Action item: Of the lines listed below, return exactly those that run from the line containing "Viewport: 1821px width, 742px height." through the line containing "Given: Select the 124 GB Birimi volume", both included.

** Given entries follows **

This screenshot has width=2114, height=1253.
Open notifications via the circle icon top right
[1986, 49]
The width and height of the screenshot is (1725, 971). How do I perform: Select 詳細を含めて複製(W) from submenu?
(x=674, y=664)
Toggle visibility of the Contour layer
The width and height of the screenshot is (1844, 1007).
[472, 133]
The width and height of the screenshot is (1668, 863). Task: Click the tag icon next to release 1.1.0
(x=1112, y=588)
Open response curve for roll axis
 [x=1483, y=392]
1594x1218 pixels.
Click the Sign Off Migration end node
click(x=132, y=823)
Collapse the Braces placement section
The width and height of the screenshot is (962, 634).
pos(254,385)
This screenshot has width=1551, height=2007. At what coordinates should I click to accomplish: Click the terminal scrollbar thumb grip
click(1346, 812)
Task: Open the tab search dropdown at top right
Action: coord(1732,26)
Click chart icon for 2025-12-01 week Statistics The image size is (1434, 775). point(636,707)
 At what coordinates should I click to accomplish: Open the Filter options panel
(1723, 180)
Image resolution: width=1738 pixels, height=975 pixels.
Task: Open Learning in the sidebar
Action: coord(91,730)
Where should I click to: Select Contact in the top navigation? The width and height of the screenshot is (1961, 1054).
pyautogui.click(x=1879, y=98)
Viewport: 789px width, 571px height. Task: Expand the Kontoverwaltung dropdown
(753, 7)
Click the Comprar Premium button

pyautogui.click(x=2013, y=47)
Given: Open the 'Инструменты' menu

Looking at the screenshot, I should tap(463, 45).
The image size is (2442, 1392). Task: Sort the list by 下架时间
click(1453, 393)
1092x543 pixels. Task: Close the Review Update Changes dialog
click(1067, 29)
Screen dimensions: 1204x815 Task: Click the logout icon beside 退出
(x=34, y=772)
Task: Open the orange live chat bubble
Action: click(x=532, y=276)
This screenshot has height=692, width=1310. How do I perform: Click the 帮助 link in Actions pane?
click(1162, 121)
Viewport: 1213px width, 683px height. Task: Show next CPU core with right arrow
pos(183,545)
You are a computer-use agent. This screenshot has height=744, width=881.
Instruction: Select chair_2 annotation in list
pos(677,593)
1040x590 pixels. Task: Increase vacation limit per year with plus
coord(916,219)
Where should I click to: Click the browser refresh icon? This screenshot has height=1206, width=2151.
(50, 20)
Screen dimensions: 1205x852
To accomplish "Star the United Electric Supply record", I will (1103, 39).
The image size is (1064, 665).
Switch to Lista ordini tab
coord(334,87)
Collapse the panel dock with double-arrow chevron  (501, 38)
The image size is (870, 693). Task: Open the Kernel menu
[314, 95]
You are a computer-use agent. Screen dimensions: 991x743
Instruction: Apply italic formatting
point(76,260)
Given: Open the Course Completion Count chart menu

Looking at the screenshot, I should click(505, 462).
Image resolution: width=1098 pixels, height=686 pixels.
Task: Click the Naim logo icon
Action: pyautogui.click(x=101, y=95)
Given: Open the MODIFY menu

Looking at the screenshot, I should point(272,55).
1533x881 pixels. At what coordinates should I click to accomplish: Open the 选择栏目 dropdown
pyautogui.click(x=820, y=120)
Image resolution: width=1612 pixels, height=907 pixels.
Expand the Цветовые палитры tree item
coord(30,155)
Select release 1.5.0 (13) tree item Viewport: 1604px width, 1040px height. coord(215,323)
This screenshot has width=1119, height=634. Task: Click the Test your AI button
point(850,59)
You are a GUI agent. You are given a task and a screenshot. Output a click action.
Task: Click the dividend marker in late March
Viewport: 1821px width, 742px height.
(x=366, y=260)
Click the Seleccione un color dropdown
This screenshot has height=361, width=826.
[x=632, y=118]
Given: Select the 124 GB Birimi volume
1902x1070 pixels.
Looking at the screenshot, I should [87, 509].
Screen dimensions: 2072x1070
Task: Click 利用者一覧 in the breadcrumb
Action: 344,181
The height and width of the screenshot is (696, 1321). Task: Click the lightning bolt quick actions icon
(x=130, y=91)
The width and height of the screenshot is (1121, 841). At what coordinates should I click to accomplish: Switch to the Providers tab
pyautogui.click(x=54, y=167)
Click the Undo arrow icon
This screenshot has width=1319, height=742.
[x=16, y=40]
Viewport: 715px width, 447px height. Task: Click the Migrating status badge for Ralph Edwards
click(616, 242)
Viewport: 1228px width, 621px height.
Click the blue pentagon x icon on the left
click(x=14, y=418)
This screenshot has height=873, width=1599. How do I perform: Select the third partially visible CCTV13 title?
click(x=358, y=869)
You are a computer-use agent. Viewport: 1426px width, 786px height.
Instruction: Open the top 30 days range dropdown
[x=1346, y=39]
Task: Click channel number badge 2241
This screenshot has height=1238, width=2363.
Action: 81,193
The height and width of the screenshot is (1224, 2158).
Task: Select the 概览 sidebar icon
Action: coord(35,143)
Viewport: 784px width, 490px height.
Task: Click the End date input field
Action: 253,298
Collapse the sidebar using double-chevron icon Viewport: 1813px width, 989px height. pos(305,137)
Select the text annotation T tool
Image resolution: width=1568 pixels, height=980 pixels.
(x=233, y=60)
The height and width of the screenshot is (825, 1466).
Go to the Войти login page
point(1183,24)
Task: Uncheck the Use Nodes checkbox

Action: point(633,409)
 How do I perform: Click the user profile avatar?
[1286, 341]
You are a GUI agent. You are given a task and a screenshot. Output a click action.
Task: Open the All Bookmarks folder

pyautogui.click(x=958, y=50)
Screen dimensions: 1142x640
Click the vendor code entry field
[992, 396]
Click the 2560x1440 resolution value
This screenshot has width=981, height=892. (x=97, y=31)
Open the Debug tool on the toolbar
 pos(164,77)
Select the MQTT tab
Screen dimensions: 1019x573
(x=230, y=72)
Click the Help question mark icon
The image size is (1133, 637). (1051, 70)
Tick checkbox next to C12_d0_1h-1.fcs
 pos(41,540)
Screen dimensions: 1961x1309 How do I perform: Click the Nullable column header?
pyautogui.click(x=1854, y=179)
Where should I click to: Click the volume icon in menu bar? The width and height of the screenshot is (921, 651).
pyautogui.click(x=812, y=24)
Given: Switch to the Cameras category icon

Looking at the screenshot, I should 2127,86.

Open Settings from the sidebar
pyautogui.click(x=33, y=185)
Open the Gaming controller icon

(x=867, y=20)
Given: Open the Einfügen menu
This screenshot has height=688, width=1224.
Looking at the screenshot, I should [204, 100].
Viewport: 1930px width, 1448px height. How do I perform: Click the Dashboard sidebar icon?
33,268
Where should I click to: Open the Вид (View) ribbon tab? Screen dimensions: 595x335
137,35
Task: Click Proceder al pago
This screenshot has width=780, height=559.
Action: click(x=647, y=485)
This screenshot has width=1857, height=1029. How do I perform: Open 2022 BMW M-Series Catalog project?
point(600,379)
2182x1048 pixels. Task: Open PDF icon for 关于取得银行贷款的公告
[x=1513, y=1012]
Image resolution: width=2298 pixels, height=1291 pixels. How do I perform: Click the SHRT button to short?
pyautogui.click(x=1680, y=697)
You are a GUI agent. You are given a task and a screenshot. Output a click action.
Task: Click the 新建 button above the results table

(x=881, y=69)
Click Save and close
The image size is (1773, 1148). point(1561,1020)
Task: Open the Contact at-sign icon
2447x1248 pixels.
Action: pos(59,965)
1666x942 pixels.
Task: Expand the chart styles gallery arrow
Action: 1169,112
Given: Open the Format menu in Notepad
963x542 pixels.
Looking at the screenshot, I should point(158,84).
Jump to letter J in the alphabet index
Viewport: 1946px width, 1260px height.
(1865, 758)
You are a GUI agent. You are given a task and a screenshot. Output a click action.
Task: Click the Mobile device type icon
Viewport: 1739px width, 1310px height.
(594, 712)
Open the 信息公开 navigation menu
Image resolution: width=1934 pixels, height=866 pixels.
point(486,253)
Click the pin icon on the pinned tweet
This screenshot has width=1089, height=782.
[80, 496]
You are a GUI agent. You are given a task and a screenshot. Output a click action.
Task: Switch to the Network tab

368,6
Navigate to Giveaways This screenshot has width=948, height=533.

** End of Given entries **

Answer section:
Viewport: 1821px width, 742px height.
(x=366, y=260)
Click the Seleccione un color dropdown
This screenshot has height=361, width=826.
[x=632, y=118]
Given: Select the 124 GB Birimi volume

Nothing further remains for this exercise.